[RECORDS SHOWN]
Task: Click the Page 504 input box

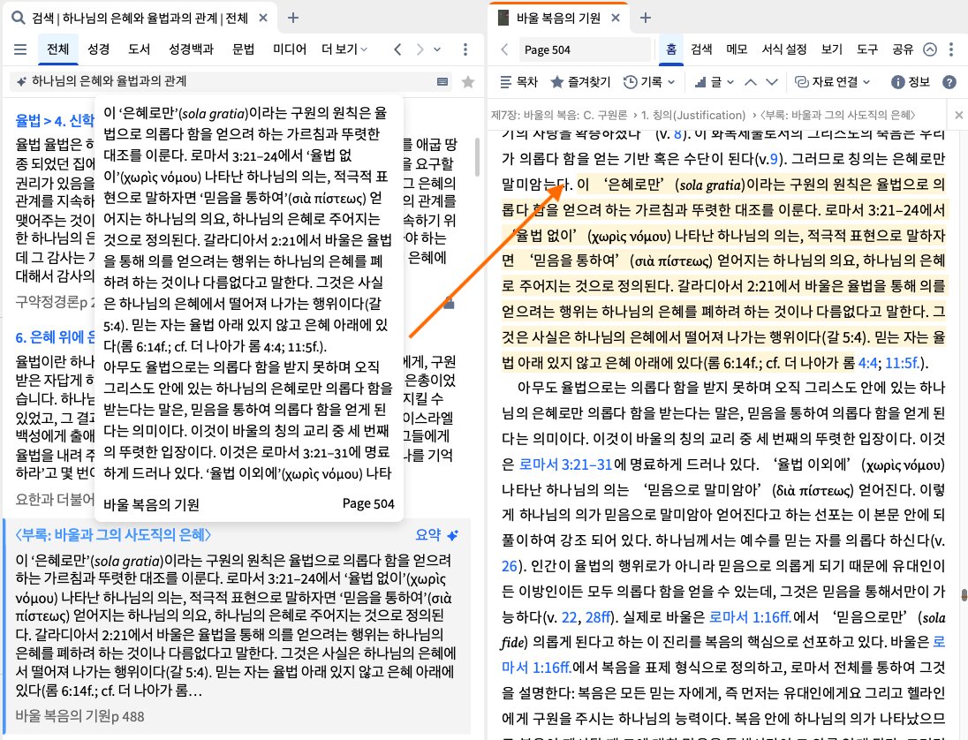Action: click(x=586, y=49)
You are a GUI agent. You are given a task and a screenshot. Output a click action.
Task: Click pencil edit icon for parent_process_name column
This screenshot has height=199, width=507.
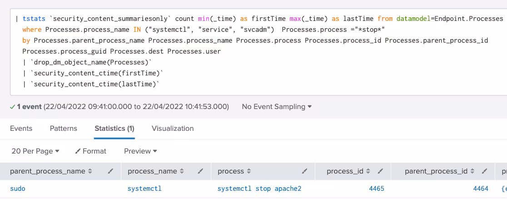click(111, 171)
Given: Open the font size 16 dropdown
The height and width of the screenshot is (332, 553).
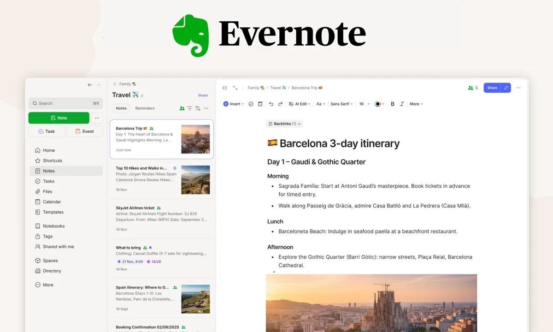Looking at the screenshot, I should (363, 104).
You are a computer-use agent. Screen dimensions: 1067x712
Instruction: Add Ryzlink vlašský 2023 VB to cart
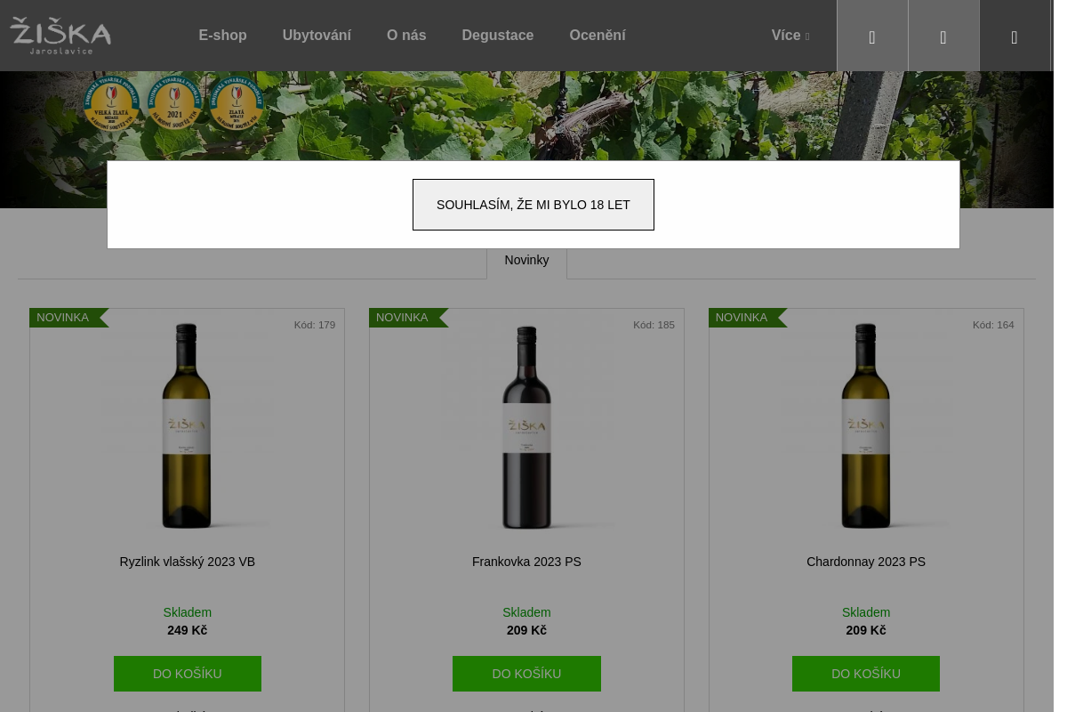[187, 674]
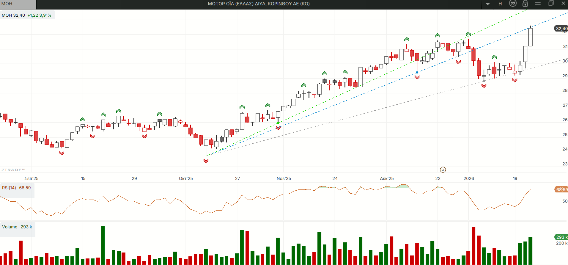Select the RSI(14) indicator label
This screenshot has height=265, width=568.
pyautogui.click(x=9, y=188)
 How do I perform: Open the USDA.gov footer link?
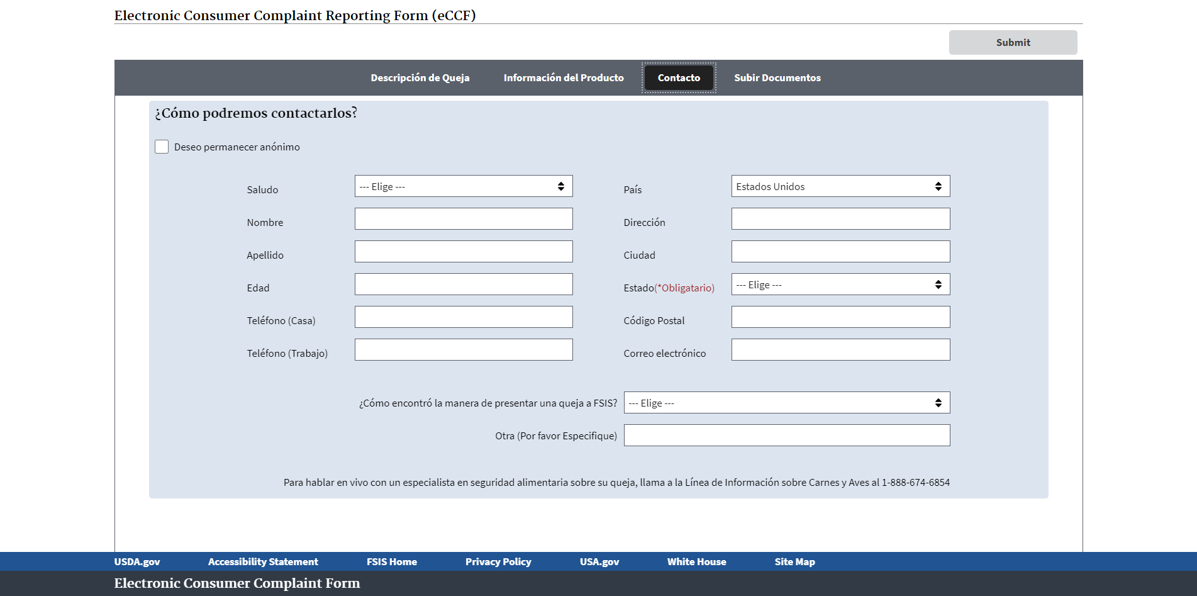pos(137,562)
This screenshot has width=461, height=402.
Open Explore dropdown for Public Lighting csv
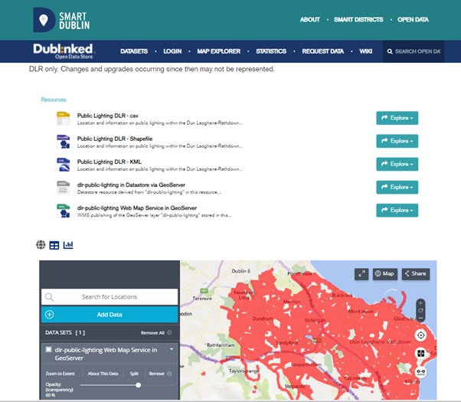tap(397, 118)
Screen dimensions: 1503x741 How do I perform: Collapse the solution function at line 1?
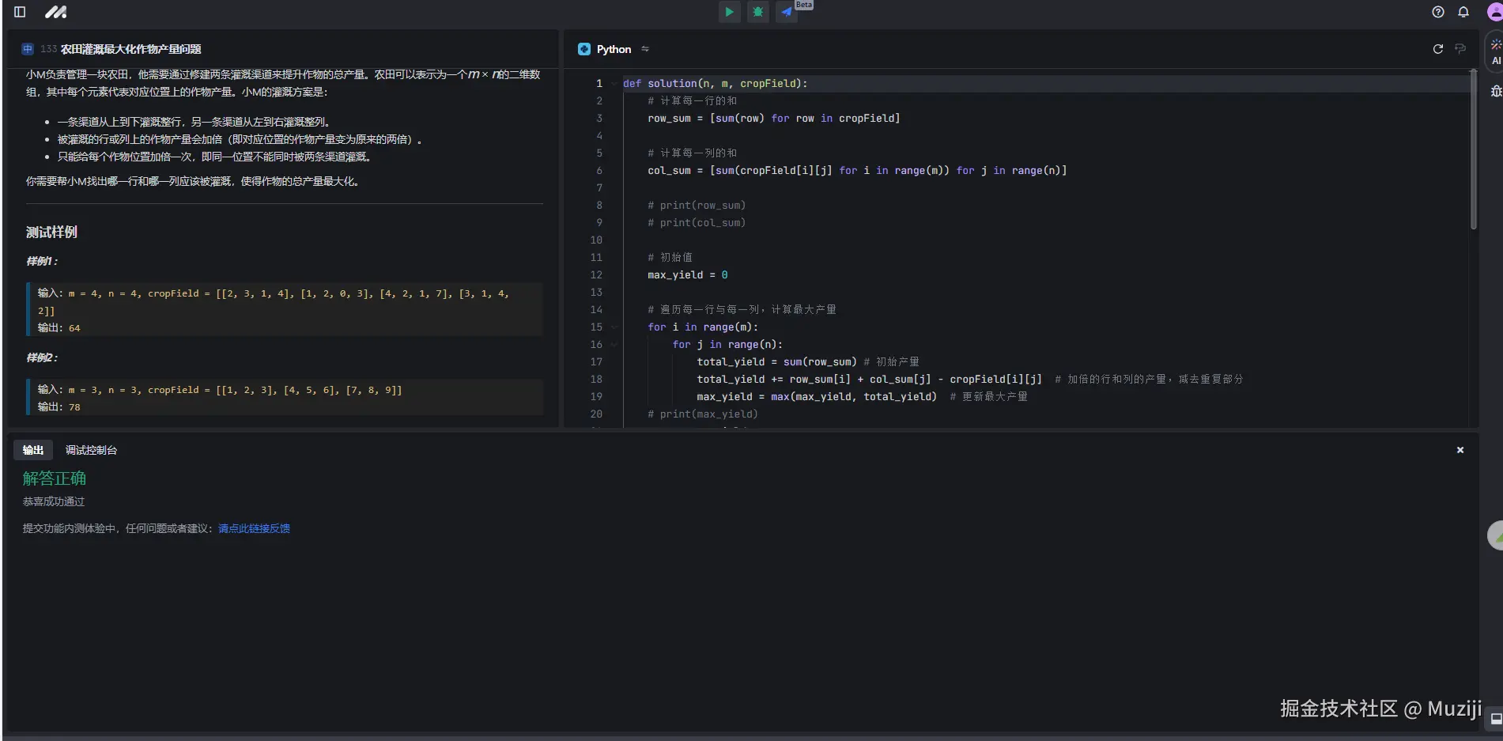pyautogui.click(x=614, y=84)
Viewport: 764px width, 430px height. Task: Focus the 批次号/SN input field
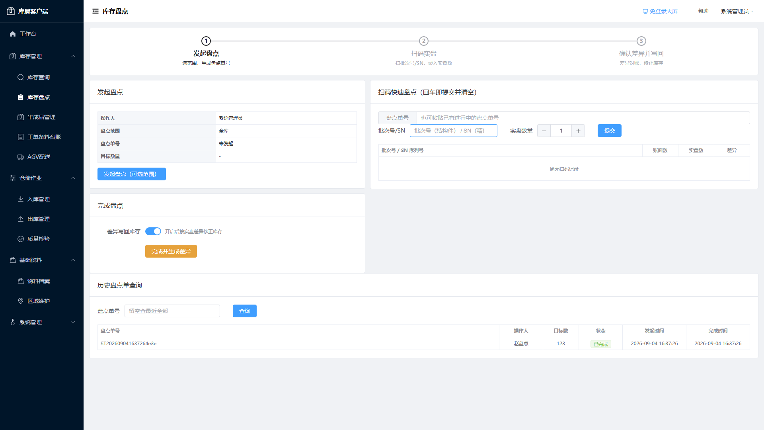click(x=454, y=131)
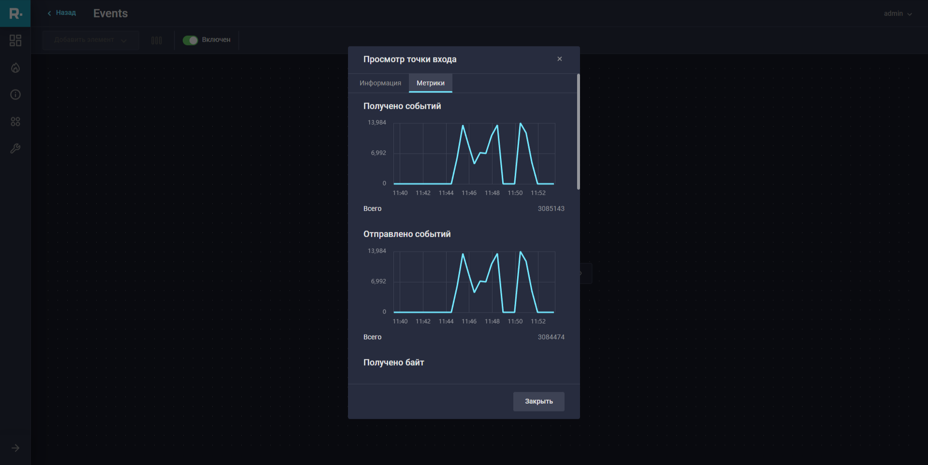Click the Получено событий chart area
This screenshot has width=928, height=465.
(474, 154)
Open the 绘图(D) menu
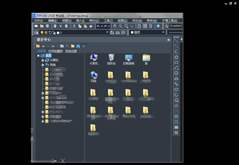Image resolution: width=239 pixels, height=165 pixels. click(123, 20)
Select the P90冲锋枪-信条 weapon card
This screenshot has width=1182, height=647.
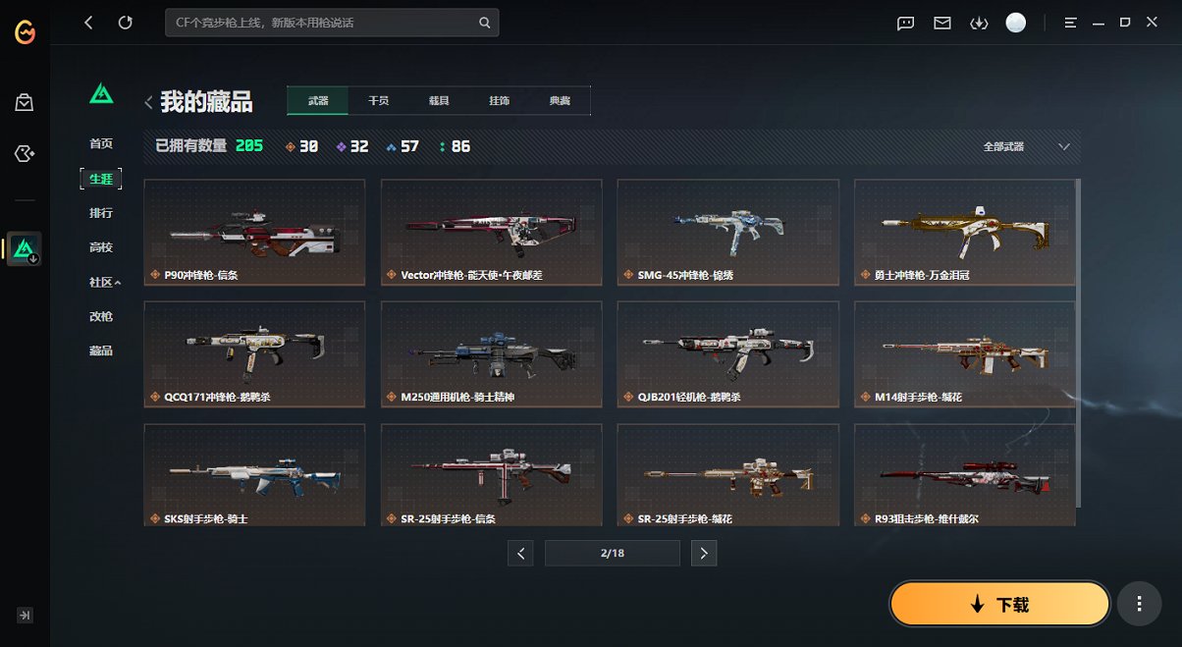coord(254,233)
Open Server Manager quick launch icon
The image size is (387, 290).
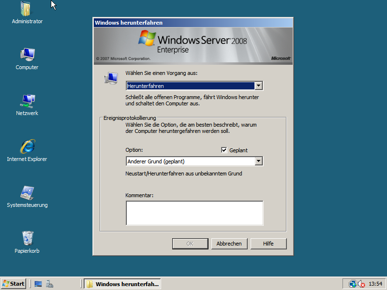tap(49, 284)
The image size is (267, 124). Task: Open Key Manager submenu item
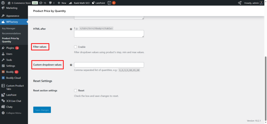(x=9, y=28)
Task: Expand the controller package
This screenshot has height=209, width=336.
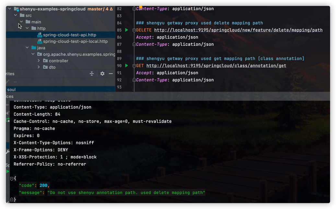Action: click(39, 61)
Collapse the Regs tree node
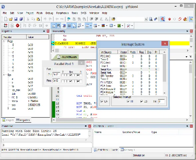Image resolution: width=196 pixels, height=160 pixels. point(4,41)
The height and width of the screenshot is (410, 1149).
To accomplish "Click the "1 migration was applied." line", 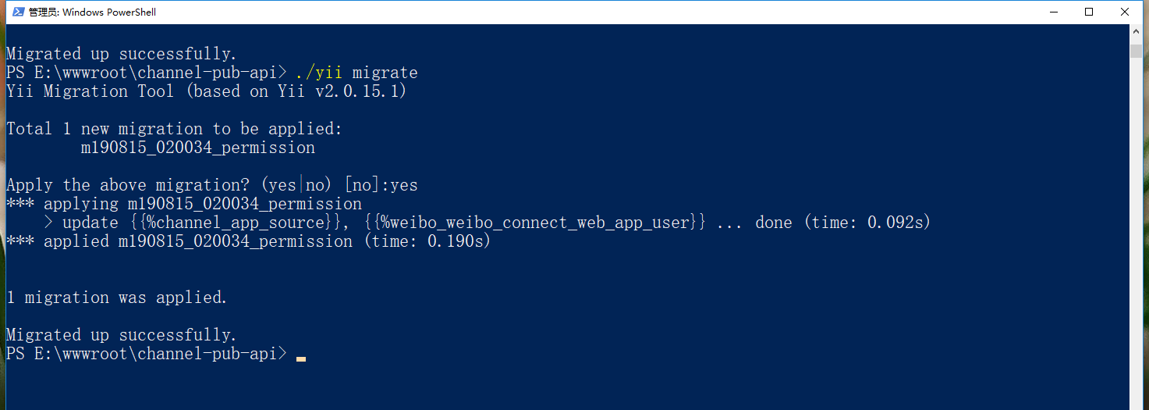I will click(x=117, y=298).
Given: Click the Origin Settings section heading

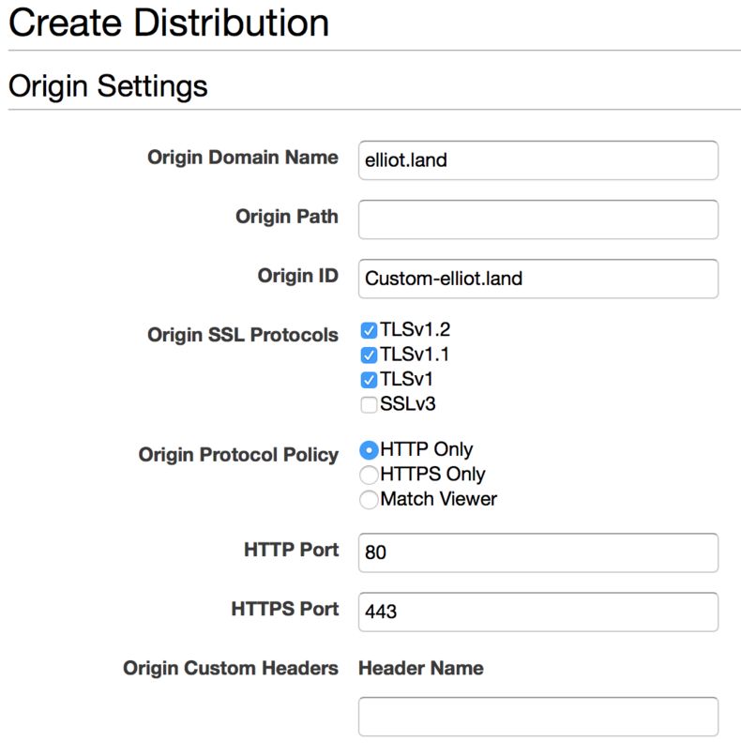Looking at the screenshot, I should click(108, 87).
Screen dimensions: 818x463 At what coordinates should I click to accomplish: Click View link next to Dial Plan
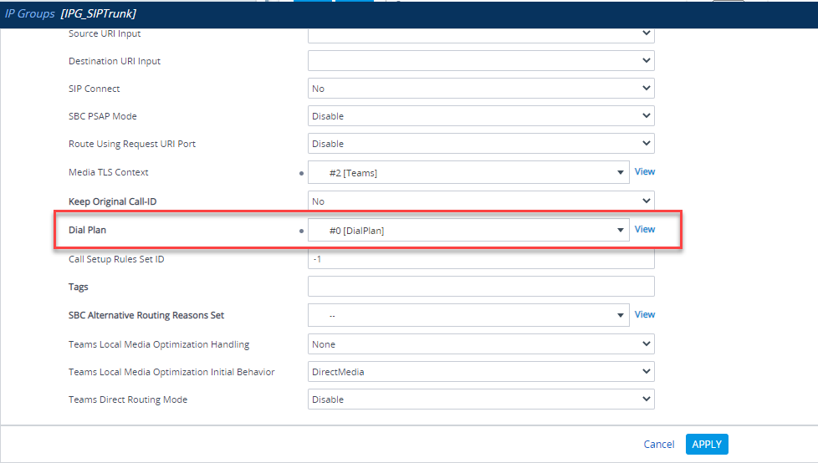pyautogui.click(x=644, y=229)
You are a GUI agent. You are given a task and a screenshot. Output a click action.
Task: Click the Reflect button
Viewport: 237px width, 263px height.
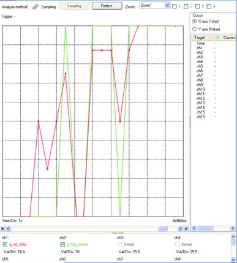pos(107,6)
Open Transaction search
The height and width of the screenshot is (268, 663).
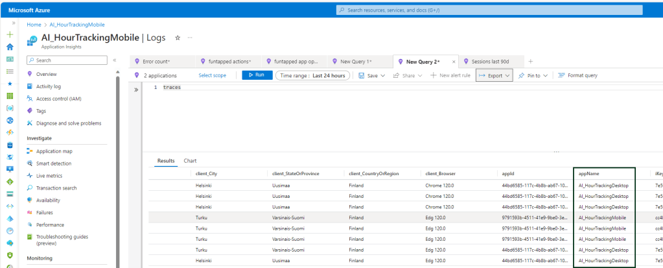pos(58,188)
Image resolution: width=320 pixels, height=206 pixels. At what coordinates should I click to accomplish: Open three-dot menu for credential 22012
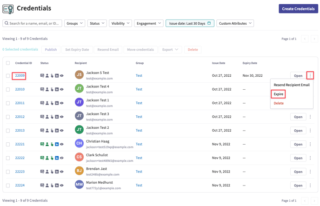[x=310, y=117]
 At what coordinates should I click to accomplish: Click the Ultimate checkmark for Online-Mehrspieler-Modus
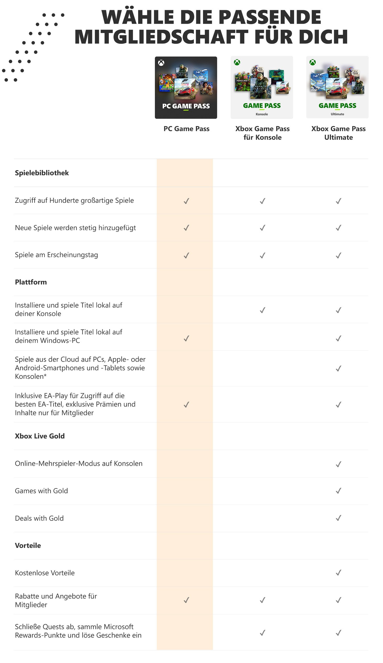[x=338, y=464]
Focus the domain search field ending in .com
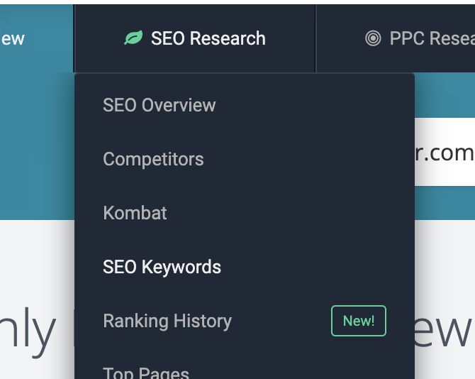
[/RECORDS SHOWN]
ACTIVITY
Reproduce each line in the listing above that mentions the string "search".

PROBLEM SOLUTION
Open Transaction search
Focus the domain search field ending in .com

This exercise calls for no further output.